- _Instructions for the task_: The full set of entries has to be output exactly.

::: Task data :::

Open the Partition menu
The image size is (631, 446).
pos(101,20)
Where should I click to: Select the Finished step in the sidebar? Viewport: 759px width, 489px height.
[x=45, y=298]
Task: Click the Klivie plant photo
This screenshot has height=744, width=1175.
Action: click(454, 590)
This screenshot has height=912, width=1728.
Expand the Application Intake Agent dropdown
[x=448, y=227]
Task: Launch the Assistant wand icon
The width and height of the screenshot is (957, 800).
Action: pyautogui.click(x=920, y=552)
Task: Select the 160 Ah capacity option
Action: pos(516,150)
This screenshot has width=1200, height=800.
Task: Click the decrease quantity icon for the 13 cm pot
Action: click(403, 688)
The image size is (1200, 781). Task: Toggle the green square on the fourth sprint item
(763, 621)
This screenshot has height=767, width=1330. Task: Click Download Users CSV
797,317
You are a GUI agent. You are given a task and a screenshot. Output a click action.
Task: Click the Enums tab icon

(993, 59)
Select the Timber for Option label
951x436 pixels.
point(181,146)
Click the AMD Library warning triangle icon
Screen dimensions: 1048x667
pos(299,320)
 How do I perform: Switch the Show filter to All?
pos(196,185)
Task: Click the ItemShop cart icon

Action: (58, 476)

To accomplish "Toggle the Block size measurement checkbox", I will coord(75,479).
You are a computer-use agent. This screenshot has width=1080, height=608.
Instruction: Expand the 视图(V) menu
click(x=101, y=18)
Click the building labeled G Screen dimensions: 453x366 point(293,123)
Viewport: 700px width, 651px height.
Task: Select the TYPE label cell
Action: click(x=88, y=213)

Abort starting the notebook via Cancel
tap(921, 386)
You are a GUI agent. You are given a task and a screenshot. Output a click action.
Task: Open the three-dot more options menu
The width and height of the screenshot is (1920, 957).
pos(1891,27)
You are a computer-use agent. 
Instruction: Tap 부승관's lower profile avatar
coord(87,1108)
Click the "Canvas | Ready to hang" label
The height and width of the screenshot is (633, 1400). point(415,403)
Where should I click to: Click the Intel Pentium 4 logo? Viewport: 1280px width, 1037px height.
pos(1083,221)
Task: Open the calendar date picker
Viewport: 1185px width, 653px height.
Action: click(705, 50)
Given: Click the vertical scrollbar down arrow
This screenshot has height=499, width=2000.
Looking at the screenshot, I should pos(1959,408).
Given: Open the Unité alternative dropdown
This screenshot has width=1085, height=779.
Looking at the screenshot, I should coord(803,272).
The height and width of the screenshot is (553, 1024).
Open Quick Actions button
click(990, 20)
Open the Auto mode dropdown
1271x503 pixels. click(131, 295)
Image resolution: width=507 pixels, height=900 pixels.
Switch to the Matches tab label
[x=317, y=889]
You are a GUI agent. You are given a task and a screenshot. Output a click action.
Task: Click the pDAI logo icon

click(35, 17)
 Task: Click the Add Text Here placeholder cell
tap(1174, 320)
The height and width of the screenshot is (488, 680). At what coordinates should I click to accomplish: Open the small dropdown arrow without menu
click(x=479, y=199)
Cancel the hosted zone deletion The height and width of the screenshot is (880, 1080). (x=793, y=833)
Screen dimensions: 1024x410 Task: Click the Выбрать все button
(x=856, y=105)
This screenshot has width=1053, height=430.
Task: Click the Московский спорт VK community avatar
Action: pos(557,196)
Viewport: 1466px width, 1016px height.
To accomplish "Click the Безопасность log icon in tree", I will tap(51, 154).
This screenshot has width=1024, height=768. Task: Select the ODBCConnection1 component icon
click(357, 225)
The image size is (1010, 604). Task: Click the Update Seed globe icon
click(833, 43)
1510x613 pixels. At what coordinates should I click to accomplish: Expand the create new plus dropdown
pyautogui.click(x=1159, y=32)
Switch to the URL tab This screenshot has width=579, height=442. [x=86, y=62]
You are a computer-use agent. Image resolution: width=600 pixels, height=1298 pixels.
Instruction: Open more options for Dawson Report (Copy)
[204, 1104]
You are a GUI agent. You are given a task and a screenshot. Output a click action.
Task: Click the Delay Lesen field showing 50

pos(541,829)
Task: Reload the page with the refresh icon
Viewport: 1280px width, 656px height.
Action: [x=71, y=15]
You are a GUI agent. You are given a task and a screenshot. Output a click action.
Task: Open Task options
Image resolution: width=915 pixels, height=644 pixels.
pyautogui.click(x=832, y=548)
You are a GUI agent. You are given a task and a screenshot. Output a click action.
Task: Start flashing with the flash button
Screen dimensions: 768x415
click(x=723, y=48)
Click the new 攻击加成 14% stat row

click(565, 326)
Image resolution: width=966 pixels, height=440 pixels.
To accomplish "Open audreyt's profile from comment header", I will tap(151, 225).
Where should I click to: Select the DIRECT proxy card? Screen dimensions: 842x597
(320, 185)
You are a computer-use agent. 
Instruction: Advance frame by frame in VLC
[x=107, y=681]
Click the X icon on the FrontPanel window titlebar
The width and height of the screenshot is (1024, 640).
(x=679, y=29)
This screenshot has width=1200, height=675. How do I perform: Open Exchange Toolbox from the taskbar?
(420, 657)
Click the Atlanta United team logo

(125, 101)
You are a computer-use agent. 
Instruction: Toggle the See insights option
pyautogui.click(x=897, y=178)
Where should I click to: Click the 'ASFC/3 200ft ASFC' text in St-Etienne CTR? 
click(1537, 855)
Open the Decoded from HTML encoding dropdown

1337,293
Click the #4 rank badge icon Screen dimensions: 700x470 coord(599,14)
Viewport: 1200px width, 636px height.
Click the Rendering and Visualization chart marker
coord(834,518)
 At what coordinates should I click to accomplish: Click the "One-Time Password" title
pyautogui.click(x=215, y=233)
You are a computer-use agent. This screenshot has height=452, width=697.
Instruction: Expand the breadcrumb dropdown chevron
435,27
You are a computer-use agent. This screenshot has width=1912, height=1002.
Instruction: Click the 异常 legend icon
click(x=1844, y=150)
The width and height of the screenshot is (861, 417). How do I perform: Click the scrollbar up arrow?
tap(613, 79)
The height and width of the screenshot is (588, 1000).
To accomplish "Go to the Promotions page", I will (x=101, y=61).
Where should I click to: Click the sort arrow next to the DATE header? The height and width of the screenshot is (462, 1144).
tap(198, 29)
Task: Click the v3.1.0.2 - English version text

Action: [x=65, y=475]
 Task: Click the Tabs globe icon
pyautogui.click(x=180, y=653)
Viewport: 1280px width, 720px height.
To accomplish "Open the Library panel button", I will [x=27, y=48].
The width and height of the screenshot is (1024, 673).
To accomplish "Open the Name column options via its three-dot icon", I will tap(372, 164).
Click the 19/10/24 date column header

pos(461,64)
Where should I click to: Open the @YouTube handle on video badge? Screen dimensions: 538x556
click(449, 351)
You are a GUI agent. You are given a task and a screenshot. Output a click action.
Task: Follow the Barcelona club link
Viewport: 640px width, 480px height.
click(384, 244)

:::

- _Solution_:
Open the Partition menu
The image size is (631, 446).
pos(101,20)
Where should I click to: Select the Finished step in the sidebar? Viewport: 759px width, 489px height.
[x=45, y=298]
Task: Click the Klivie plant photo
This screenshot has height=744, width=1175.
Action: click(454, 590)
This screenshot has height=912, width=1728.
Expand the Application Intake Agent dropdown
[x=448, y=227]
Task: Launch the Assistant wand icon
The width and height of the screenshot is (957, 800).
Action: pyautogui.click(x=920, y=552)
Task: Select the 160 Ah capacity option
Action: pos(516,150)
This screenshot has width=1200, height=800.
Task: Click the decrease quantity icon for the 13 cm pot
Action: click(403, 688)
The image size is (1200, 781). Task: Toggle the green square on the fourth sprint item
(763, 621)
This screenshot has height=767, width=1330. Task: Click Download Users CSV
797,317
You are a GUI agent. You are given a task and a screenshot. Output a click action.
Task: Click the Enums tab icon

(993, 59)
Select the Timber for Option label
951x436 pixels.
point(181,146)
Click the AMD Library warning triangle icon
Screen dimensions: 1048x667
pos(299,320)
 How do I perform: Switch the Show filter to All?
pos(196,185)
Task: Click the ItemShop cart icon

Action: (58, 476)

To accomplish "Toggle the Block size measurement checkbox", I will coord(75,479).
You are a computer-use agent. This screenshot has width=1080, height=608.
Instruction: Expand the 视图(V) menu
click(x=101, y=18)
Click the building labeled G Screen dimensions: 453x366 point(293,123)
Viewport: 700px width, 651px height.
Task: Select the TYPE label cell
Action: click(x=88, y=213)

Abort starting the notebook via Cancel
tap(921, 386)
You are a GUI agent. You are given a task and a screenshot. Output a click action.
Task: Open the three-dot more options menu
The width and height of the screenshot is (1920, 957).
pos(1891,27)
You are a computer-use agent. 
Instruction: Tap 부승관's lower profile avatar
coord(87,1108)
Click the "Canvas | Ready to hang" label
The height and width of the screenshot is (633, 1400). point(415,403)
Where should I click to: Click the Intel Pentium 4 logo? Viewport: 1280px width, 1037px height.
pos(1083,221)
Task: Open the calendar date picker
Viewport: 1185px width, 653px height.
Action: click(705, 50)
Given: Click the vertical scrollbar down arrow
This screenshot has height=499, width=2000.
Looking at the screenshot, I should pos(1959,408).
Given: Open the Unité alternative dropdown
This screenshot has width=1085, height=779.
Looking at the screenshot, I should coord(803,272).
The height and width of the screenshot is (553, 1024).
Open Quick Actions button
click(990, 20)
Open the Auto mode dropdown
1271x503 pixels. click(131, 295)
Image resolution: width=507 pixels, height=900 pixels.
Switch to the Matches tab label
[x=317, y=889]
You are a GUI agent. You are given a task and a screenshot. Output a click action.
Task: Click the pDAI logo icon

click(35, 17)
 Task: Click the Add Text Here placeholder cell
tap(1174, 320)
The height and width of the screenshot is (488, 680). At what coordinates should I click to accomplish: Open the small dropdown arrow without menu
click(x=479, y=199)
Cancel the hosted zone deletion The height and width of the screenshot is (880, 1080). (x=793, y=833)
Screen dimensions: 1024x410 Task: Click the Выбрать все button
(x=856, y=105)
This screenshot has width=1053, height=430.
Task: Click the Московский спорт VK community avatar
Action: pos(557,196)
Viewport: 1466px width, 1016px height.
To accomplish "Click the Безопасность log icon in tree", I will tap(51, 154).
This screenshot has width=1024, height=768. Task: Select the ODBCConnection1 component icon
click(357, 225)
The image size is (1010, 604). Task: Click the Update Seed globe icon
click(833, 43)
1510x613 pixels. At what coordinates should I click to accomplish: Expand the create new plus dropdown
pyautogui.click(x=1159, y=32)
Switch to the URL tab This screenshot has width=579, height=442. [x=86, y=62]
You are a computer-use agent. Image resolution: width=600 pixels, height=1298 pixels.
Instruction: Open more options for Dawson Report (Copy)
[204, 1104]
You are a GUI agent. You are given a task and a screenshot. Output a click action.
Task: Click the Delay Lesen field showing 50

pos(541,829)
Task: Reload the page with the refresh icon
Viewport: 1280px width, 656px height.
Action: [x=71, y=15]
You are a GUI agent. You are given a task and a screenshot. Output a click action.
Task: Open Task options
Image resolution: width=915 pixels, height=644 pixels.
pyautogui.click(x=832, y=548)
You are a GUI agent. You are given a task and a screenshot. Output a click action.
Task: Start flashing with the flash button
Screen dimensions: 768x415
click(x=723, y=48)
Click the new 攻击加成 14% stat row

click(565, 326)
Image resolution: width=966 pixels, height=440 pixels.
To accomplish "Open audreyt's profile from comment header", I will tap(151, 225).
Where should I click to: Select the DIRECT proxy card? Screen dimensions: 842x597
(320, 185)
You are a computer-use agent. 
Instruction: Advance frame by frame in VLC
[x=107, y=681]
Click the X icon on the FrontPanel window titlebar
The width and height of the screenshot is (1024, 640).
(x=679, y=29)
This screenshot has width=1200, height=675. How do I perform: Open Exchange Toolbox from the taskbar?
(420, 657)
Click the Atlanta United team logo

(125, 101)
You are a computer-use agent. 
Instruction: Toggle the See insights option
pyautogui.click(x=897, y=178)
Where should I click to: Click the 'ASFC/3 200ft ASFC' text in St-Etienne CTR? 
click(1537, 855)
Open the Decoded from HTML encoding dropdown

1337,293
Click the #4 rank badge icon Screen dimensions: 700x470 coord(599,14)
Viewport: 1200px width, 636px height.
Click the Rendering and Visualization chart marker
coord(834,518)
 At what coordinates should I click to accomplish: Click the "One-Time Password" title
pyautogui.click(x=215, y=233)
You are a computer-use agent. This screenshot has height=452, width=697.
Instruction: Expand the breadcrumb dropdown chevron
435,27
You are a computer-use agent. This screenshot has width=1912, height=1002.
Instruction: Click the 异常 legend icon
click(x=1844, y=150)
The width and height of the screenshot is (861, 417). How do I perform: Click the scrollbar up arrow?
tap(613, 79)
The height and width of the screenshot is (588, 1000).
To accomplish "Go to the Promotions page", I will (x=101, y=61).
Where should I click to: Click the sort arrow next to the DATE header? The height and width of the screenshot is (462, 1144).
tap(198, 29)
Task: Click the v3.1.0.2 - English version text

Action: [x=65, y=475]
 Task: Click the Tabs globe icon
pyautogui.click(x=180, y=653)
Viewport: 1280px width, 720px height.
To accomplish "Open the Library panel button", I will [x=27, y=48].
The width and height of the screenshot is (1024, 673).
To accomplish "Open the Name column options via its three-dot icon", I will tap(372, 164).
Click the 19/10/24 date column header

pos(461,64)
Where should I click to: Open the @YouTube handle on video badge? Screen dimensions: 538x556
click(449, 351)
You are a GUI agent. You are given a task and a screenshot. Output a click action.
Task: Follow the Barcelona club link
Viewport: 640px width, 480px height.
click(384, 244)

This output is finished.